Banning cannabis/hemp for non-third party medical use has been a crime against humanity; banning industrial hemp has been a crime against farmers and the planet. There is nothing from nature that produces such an environmentally friendly plant that’s easy to grow, requires little or no fertilizers, pesticides or herbicides, and offers so many solutions to planet Earth’s pollution.
Those solutions include:
- Producing paper that doesn’t require cutting down trees and pulping them with chemicals that pollute waterways.
- Creating plastics that are strong and durable yet biodegradable without BPA and other chemicals.
- Hemp fibers which can produce textiles that can be used to make non-allergen clothing.
- Hemp can even produce lightweight, non-toxic easy to use building materials.
Hemp cultivation is a cash crop enterprise that can be used by farmers to rotate with their other crops and enrich the soil, and from sowing to harvesting is only around six months for hemp.
Someone once asked a U.S. DEA (Drug Enforcement Agency) official, ‘why doesn’t the United States government allow industrial hemp like Canada does’? He answered that it’s too difficult to test for THC (huh?) – the compound the establishment fears and despises. Can’t have that.
Farmers, activists, and eventually the state agricultural department of Kentucky has been urging and pushing for a return to hemp farming for several years now. Prior to the 1950s, Kentucky was a leader in producing this cash crop. Then the pre-WW II ban was re-enforced and delivered a crushing blow to Kentucky farmers.
Section 7606 of the 2014 Federal Farm Bill allows universities and agricultural departments to cultivate hemp for research purposes, provided the state therein permits it. Well, Kentucky has been ready and waiting. But first, the DEA stepped in and created a totally unnecessary flap.
The State of Kentucky’s Agricultural Department vs the DEA
After years of urging and begging with some lobbying efforts, the open door for Kentucky’s reopening hemp agriculture had arrived. They probably anticipated as they watched each phase of the federal government’s passing the farm bill with clause 7606 through the House, the Senate, and now the Executive branches.
So they placed an order to Italy for 250 pounds of hemp seeds.
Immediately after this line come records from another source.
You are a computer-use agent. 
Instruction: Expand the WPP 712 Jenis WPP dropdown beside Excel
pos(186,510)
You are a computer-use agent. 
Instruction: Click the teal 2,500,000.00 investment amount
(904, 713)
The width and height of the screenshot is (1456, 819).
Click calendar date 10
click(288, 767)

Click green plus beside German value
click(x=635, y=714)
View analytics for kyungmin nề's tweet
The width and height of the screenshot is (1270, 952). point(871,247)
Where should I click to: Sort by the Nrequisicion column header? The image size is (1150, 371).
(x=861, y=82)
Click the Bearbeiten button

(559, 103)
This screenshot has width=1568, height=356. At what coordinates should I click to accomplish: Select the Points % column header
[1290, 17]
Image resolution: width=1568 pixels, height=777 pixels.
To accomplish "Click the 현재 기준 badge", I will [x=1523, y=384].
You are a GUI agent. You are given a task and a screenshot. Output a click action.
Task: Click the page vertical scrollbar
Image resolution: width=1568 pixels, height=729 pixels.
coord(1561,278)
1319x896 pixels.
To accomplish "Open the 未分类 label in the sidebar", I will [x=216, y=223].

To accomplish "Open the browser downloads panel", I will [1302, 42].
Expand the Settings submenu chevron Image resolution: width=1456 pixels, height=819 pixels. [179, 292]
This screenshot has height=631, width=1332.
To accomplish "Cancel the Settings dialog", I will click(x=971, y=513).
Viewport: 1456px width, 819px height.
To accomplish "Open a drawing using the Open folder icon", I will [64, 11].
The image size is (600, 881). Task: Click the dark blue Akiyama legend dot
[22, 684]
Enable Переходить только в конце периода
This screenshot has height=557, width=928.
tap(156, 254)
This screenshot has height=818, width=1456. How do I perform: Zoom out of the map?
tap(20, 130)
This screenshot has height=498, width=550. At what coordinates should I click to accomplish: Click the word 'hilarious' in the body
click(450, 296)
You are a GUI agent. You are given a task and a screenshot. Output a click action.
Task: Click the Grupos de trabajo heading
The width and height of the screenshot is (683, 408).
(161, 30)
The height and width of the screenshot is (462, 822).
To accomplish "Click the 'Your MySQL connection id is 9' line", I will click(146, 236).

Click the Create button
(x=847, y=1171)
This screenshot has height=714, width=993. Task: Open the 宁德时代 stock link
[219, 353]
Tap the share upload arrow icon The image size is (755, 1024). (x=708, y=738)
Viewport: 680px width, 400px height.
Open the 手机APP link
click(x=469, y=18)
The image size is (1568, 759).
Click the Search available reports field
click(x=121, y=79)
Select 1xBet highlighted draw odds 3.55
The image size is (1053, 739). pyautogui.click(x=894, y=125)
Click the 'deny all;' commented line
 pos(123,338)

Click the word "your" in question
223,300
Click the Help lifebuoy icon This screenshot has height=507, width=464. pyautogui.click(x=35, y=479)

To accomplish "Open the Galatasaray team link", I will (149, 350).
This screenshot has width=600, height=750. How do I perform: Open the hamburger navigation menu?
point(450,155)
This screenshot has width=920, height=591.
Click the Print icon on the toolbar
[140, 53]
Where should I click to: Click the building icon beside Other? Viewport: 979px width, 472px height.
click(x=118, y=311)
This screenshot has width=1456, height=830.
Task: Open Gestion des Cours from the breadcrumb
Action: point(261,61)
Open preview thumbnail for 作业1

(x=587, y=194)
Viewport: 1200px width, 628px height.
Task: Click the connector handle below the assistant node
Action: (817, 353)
It arrived in Chicago and went through customs without an issue, but when the shipment had arrived to Louisville, Kentucky, the DEA stepped in and seized the seeds, contending that it is still part of a Schedule I substance. The Kentucky Agricultural Department refused to fold or even compromise with the DEA feds, at first.
After some back and forth, the DEA promised to return the seeds, but didn’t. So the Kentucky Department of Agriculture sued the federal government, all the way up to Eric Holder, the USA Attorney General that has the DEA as one of its departments.
“I hated to do that, but we’ve been misled and it’s obviously a stall tactic,” said state Agriculture Commissioner James Comer. “We have farmers who wanna grow it. We have processors who wanna process it. We have researchers who wanna research it. We bought and paid for the seeds.” The lawsuit drew the attention and ire from a few federal Congressional and Senate members who helped push through Clause 7606 of the 2014 Farm Bill.
Apparently, that was all that was needed as a tipping point, forcing the DEA to expedite the importation permit themselves and return the impounded seed shipment. This was a test case. Now, other states who wish to pursue industrial hemp agriculture can begin.